Art By USC's Hegazy, Hextrum Featured By NCAA
Jan. 5, 2009
USC swimmer Dina Hegazy and Trojan rower Robin Hextrum are among 20 NCAA student-athlete artists who are being featured in Champion Magazine and will be included in a special show at the NCAA Convention in Washington, D.C., Jan. 13-17, that spotlights student-athletes' talents on canvasses and in kilns instead of on fields and courts.
The first-of-its-kind art show at the Gaylord National is called 'Statements' and features the work of the following student-athletes:
* Robin Hextrum, Southern California (rowing, painting)
* Julia Hopson, Fredonia State (track, illustration and photography)
* Anya Rosen, Carnegie Mellon (soccer, painting)
* Karyn Jordahl, Edgewood (volleyball, photography)
* Adrienne Spivak, Occidental (soccer, painting)
* Tim Rusterholz, Virginia Commonwealth (track, sculpture)
* Nubia Garcia, Montana State (basketball, photography)

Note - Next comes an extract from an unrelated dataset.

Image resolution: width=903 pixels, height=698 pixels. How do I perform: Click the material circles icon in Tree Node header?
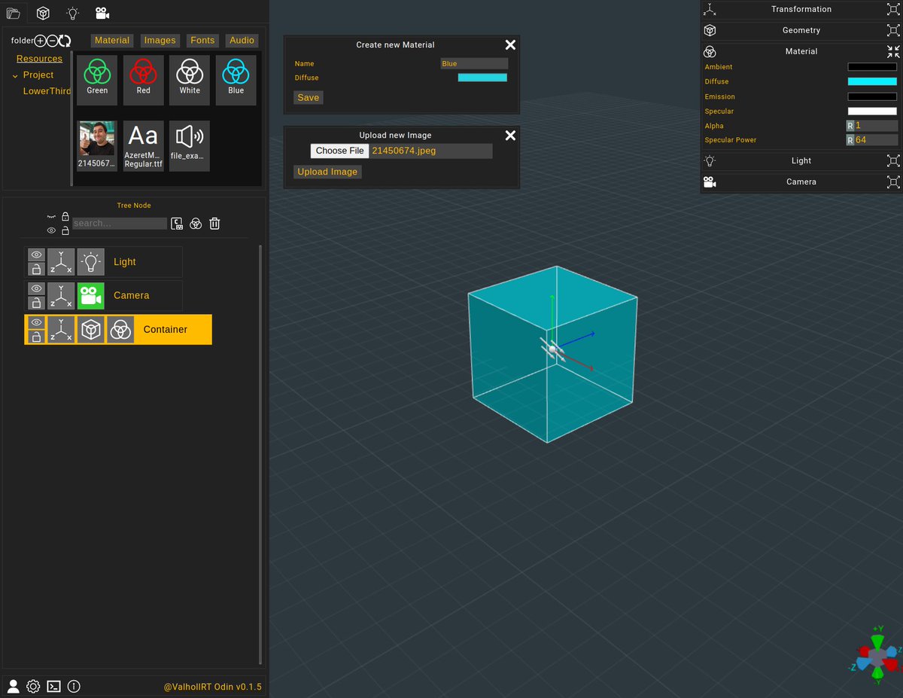point(196,223)
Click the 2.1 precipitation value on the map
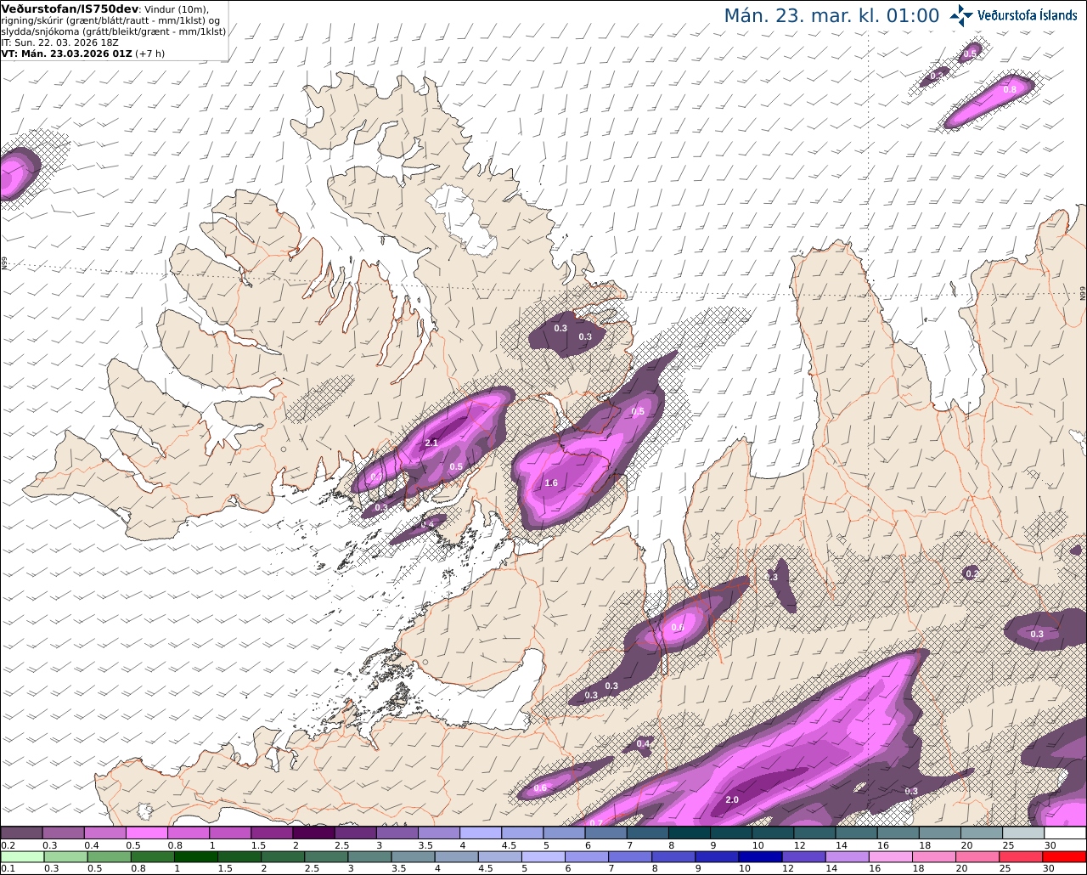Viewport: 1087px width, 875px height. click(431, 443)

* Dexter Larimore, Ohio State (football, sculpture)
* Sarah Lee, Chapman (water polo, photography)
* Derek Cheng, Johns Hopkins (track, sculpture and illustration)
* Allison LaChance, RIT (rowing, painting and illustration)
* Kristina Baskett, Utah (gymnastics, photography)
* Kurt Gardiner, Greensboro (soccer, painting)
* Julie Rader, Oklahoma State (track, fashion design and jewelry)
* Jessie Gallagher, Lycoming (swimming, photography)
* Nick Schneiders, South Carolina Upstate (basketball, graphic design)
* Whitney Taylor, Bowling Green (basketball, photography and illustration)
* Allison Papko, Bethel (Minnesota) (ice hockey, illustration and graphic design)
* Brittany King, Wheaton (Massachusetts) (lacrosse, painting)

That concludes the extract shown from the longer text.